Google is attempting to poke holes in Internet Explorers monopoly with Google Chrome. While Microsoft is still dominating the browser market in the industry, Google is using its status as the market leader in the smartphone industry to make consumers familiar with Chrome. Eventually it hopes that a high market share in handheld devices will affect its market share in the PC industry.
So to sum up, if Microsoft loses/gives up on the hardware business, then it may risk losing additional software revenue.
What the acquisition of Nokia accomplishes
While Nokia isn't dominant in the smartphone industry anymore, it is still in a decent position with the 3rd largest marketshare in the world. Over the next couple of years I expect its market share to increase as it has a good grip on some of the emerging markets with its low-end Lumia devices. While the division isn't likely to become profitable any time soon, it is important to understand that Microsoft didn't acquire it for its earnings potential. Microsoft is instead more likely to prioritize market share over high gross margins, which means that we should expect Microsoft to be willing to offer Lumia phone at a discount.

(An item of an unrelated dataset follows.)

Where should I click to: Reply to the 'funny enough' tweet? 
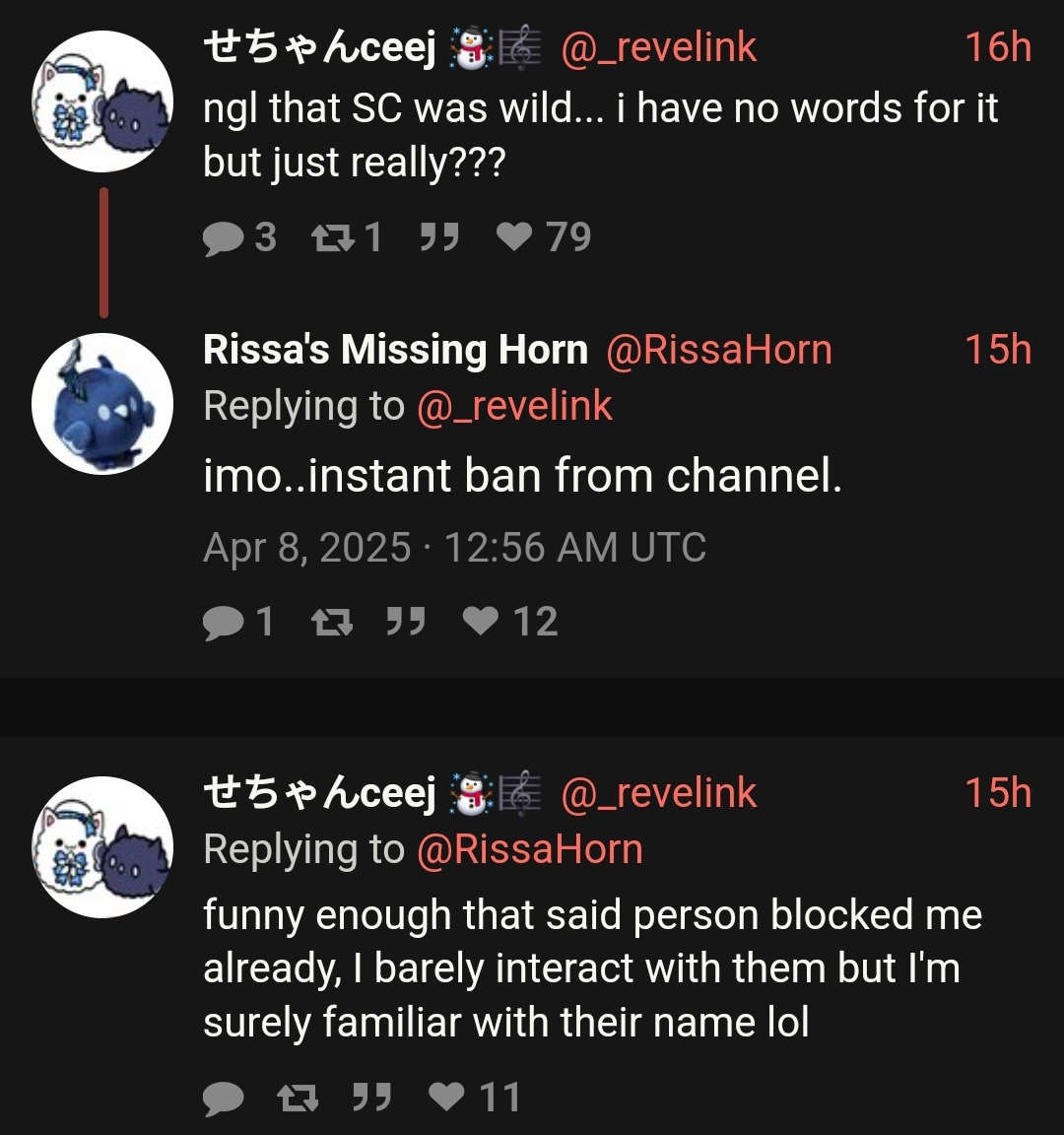click(x=224, y=1098)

Nokia really had no other targets than to maximize earnings of its smart device division, which it attempted to accomplish by offering smartphones at reasonably high gross margins. Of course when Nokia realized it couldn't meet its sales targets at initial price offerings, it had to reduce the price of the phones in order to increase sales.
However, with Microsoft I expect that we will see a new strategy; instead of attempting to obtain decent margins on its smartphones, it will be much more willing to sell off all newly launched products at a discount. If Windows Phone has a high market in the smartphone market, Internet Explorer, Bing and Windows OS (to PCs) will be more likely to perform better as well.
So while Nokia was interested in maximizing earnings of its smart device division, Microsoft is interested in maximizing both software and hardware earnings.
Was the $7B price reasonable?
We have now established that there are clear synergy-effects between the smartphone business and Microsoft's other businesses. However, that doesn't imply that Microsoft didn't overpay for the acquisition. In order to estimate the fair value of Nokia (from the viewpoint of a Microsoft shareholder), we need to divide the acquisitions into 4 parts;
- The I&P part, which was purchased for $2.15B
- The Mobile phone business isolated
- The market value of the smartphone business isolated
- Synergy effects
Over the last twelve months, the mobile phone business had an operating profit of $555M. Since mobile phones are likely to grow at a negative rate in the future, I believe it should be valued at a low P/E-ratio. Let's use a ratio of 4 for that business, thus the fair value is roughly $2.2B of the mobile phone business.
For the smartphone division, Microsoft (in its presentation) estimated a market value of $15B which implied a global market share of 15% in 2017. However, that seems like quite an optimistic assumption. Let's instead try with some assumptions I consider to be more reasonable;
- Lumia's global market share increases from 2.37% to 5.5% in 2017
- IDC's forecast for the smartphone industry are assumed to be correct
- Gross profit per Lumia is assumed to be $45
- OPEX on an annual basis is assumed to be $2B
- A discount rate of 10%
- Growth after 2017 is expected to decline by 5% annually.
Given those assumptions, the estimated market value is $7.4B (below table). With these assumptions, Microsoft needs to sell roughly 60M devices annually to break even. This differs from my previous estimate of 44.5M as I now expect Microsoft to offer less profitable devices in its quest for market share.
Given these assumptions, this is a fantastic acquisition for Microsoft's shareholders. However, in the below table I run the same numbers with one simple change: Lumia's market share will be constant throughout the budget period. Suddenly, you'll notice that the division is very unprofitable and Microsoft's shareholders appear to be the big losers.
Take my estimated value with a grain of salt. The smart device division is too sensitive to changes in the assumption for these types of valuations to be truly useful. Instead, you should think about the acquisition in this way:
- If the market share is maintained: Synergy effects need to have a value of $10B or more to be considered a profitable acquisition
- If the market share increases: Even if synergy effects have little or no value, the acquisition will stay pay off.
- If the market share declines: Synergy effects will likely be too insignificant for the acquisition to be considered profitable.